Stuck In The Twilight Calzone

, , , , , , , | Working | September 18, 2018

(There’s a small Italian restaurant and bar just down the street from my apartment that offers dine-in or takeout. My roommate, who’s lived in this area longer, raves about the place, commenting about the fresh ingredients that aren’t chemically preserved, the brick oven for baking the pizzas, the friendly staff, and more. One day after work, I finally decide to try it. I drop into the apartment to ask my roommate what he wants, and after also getting input from his visiting girlfriend, we agree on two calzones and a pizza. With a knowing look, I tell him I’ll go alone so they can have the apartment to themselves for a bit, and that I’m walking over. Once I get there, I almost immediately place my order at the bar and specify that it’s a takeout order, and the waitress disappears before I can ask anything, such as, “How long until my order is ready?” Since it’s Friday and there’s a baseball game on, I elect to sit at the bar and enjoy the game and some bourbon while I wait. The bartender, the waitress, and I — along with a few other people in the area — chat for a while about bad decisions by the club and criticize the current game, all the while making sure my glass is full. After finishing my third glass, I tell the bartender I’ve already had more than I should and that my order’s probably almost done, so I’ll just enjoy the game until then. At that point, I casually glance at the clock, and I realize I’ve been sitting here for an hour and a half. I confront the girl at the counter about my order, and she disappearances into the back to check. Returning in her place is an older woman with a scowl on her face.)

Older Woman: “Why didn’t you come get these sooner?”

Me: “Why didn’t you notify me when they were done?”

Older Woman: “You didn’t leave your number!”

Me: “I’ve been sitting at your bar the whole time. The waitress who took my order has been by the bar repeatedly and spoken with me repeatedly. At no time did anyone tell me this was done.”

(Thankfully, the woman doesn’t seem to have a comeback. As expected, the items are stone cold. Despite the treatment I have received and the cold items she has presented, she’s genuinely amazed I don’t leave a tip. I share the whole experience with my roommate as we’re heating up the food, who seems genuinely surprised that the woman — who has apparently gone above and beyond for him in the past — behaved so negatively towards me. About a month later, when we both have our girlfriends over for a movie night, he decides he wants to try again, certain that things will be different this time. I bet him the price of the bill that he’s wrong unless he orders, and he bites. This time, I have my girlfriend place the order, from her phone, and have her specifically ask how long that should take before she confirms her order. The response is, “Forty minutes.” After timing it carefully to ensure she will arrive forty minutes later on the dot, I send her on her way and have her set her phone to record so we can play it back later.)
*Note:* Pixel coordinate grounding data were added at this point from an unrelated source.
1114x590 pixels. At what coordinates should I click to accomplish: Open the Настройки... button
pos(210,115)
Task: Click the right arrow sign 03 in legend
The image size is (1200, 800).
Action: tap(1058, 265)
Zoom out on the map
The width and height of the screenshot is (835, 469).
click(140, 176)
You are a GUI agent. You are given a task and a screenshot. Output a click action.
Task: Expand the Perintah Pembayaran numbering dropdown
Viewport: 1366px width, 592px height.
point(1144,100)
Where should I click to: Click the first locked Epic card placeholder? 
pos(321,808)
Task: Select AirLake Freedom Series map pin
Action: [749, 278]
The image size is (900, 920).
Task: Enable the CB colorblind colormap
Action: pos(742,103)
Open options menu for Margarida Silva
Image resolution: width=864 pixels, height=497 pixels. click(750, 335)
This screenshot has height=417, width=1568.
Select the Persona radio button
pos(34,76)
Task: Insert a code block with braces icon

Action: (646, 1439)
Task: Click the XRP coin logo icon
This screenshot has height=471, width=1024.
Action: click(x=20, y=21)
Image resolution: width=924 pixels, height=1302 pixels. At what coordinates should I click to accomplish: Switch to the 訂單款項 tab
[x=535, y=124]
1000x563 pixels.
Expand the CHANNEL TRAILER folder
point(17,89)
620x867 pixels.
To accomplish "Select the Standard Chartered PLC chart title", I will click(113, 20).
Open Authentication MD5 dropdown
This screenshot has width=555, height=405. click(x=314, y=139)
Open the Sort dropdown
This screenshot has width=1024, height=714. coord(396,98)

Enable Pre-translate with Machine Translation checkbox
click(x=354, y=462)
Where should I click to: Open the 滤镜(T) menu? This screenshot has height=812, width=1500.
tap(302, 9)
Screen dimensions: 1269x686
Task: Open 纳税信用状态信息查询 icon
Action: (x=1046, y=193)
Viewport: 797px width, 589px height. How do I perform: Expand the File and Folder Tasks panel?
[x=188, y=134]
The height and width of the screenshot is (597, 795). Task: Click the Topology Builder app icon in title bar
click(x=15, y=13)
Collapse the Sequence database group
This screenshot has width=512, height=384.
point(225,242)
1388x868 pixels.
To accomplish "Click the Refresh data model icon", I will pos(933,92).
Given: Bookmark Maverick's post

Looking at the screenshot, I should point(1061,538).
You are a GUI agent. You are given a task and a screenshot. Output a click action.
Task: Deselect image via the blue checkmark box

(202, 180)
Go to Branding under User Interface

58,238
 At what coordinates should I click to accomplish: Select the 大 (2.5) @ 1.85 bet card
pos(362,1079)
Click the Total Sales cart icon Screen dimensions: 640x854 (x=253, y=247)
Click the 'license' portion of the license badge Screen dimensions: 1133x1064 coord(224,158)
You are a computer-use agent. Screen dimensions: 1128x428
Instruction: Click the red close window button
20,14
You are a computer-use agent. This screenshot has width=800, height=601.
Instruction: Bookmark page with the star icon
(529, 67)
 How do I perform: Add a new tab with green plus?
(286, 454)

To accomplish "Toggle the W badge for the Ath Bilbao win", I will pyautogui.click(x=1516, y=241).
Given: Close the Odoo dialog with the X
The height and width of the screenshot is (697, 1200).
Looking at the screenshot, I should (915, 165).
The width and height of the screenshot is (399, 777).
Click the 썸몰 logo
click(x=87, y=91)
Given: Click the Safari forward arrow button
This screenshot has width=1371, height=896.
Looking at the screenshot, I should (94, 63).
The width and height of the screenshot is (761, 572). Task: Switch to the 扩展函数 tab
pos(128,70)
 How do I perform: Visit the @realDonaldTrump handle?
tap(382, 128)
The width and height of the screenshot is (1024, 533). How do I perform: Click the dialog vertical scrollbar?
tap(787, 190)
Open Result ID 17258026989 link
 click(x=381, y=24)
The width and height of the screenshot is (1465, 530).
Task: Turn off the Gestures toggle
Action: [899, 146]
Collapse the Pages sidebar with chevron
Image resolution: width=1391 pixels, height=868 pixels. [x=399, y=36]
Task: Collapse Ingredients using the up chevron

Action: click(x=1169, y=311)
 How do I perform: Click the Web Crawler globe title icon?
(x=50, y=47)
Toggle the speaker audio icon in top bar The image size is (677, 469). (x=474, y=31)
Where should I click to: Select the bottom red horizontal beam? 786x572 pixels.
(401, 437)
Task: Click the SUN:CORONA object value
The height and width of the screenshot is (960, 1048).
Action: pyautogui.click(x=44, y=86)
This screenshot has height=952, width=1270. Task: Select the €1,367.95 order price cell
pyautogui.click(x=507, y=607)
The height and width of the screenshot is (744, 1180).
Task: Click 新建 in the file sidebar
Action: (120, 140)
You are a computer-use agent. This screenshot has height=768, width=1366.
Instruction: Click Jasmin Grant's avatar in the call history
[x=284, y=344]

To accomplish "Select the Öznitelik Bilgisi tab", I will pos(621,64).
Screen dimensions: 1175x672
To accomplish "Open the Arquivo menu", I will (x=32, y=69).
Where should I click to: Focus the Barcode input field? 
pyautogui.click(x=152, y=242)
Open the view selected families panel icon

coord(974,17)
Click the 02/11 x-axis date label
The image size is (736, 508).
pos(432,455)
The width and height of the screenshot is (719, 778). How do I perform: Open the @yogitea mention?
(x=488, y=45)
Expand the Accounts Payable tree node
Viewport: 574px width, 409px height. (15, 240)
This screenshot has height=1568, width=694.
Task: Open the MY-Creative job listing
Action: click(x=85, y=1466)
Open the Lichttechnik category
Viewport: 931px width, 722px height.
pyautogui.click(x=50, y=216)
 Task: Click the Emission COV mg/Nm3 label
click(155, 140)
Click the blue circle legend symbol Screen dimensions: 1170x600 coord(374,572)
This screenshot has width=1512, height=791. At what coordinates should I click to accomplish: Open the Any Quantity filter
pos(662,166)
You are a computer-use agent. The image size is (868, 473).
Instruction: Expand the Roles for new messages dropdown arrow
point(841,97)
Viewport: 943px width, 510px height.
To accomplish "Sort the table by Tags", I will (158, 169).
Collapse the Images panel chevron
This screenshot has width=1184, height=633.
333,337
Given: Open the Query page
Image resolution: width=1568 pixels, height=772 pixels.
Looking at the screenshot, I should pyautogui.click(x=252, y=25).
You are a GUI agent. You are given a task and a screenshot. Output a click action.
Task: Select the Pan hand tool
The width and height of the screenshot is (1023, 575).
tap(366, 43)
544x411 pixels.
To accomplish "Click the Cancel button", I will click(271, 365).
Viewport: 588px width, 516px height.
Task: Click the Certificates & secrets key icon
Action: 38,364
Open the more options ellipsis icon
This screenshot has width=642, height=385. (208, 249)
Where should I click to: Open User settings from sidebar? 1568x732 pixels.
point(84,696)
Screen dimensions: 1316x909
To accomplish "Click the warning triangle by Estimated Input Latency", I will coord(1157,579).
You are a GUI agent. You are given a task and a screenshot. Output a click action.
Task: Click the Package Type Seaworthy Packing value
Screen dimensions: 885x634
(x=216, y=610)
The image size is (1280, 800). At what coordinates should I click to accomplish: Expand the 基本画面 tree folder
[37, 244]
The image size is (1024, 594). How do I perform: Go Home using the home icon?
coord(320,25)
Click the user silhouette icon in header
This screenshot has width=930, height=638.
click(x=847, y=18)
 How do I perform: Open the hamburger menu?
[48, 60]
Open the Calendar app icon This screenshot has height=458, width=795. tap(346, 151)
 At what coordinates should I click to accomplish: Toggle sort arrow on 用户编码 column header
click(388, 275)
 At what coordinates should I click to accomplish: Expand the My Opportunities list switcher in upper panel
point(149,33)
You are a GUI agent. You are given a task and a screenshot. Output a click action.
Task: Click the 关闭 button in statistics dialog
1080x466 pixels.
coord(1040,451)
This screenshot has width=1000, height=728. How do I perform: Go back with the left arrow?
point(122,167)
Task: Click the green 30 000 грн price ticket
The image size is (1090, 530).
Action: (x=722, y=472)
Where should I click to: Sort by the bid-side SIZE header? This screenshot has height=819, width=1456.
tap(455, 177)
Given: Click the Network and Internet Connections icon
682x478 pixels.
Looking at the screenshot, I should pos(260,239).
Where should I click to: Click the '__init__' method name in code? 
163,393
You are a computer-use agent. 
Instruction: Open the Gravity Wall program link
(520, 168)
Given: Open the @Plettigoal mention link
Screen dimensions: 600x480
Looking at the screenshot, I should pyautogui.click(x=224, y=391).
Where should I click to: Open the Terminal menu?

Girlfriend: “Hi. I placed an order about forty minutes ago. It should be under [Girlfriend].”

Hostess: “Sure, let me go check.”

(Seconds later:)

Bartender: “Miss? Can I get you anything?”

Girlfriend: “Just waiting on my order.”

(Roughly one minute later:)

Girlfriend: *hushed* “Still no sign of my hostess, but I think the bartender’s talking to the manager.”

(Moments later:)

Older Woman: “Y’know, these take a long time to cook!”

Girlfriend: “I know! My boyfriend had to wait an hour and a half last time he ordered this much from you! I’m so thankful you were able to do it in less than 45 minutes this time!”

(We subsequently agreed on two things. First, no matter how good the food is — and believe me, it was magnificent — we’re not going back ever again. Even my roommate joined the boycott now that he knows he was only special because he was a regular. Second, I’m not to let this girl go.)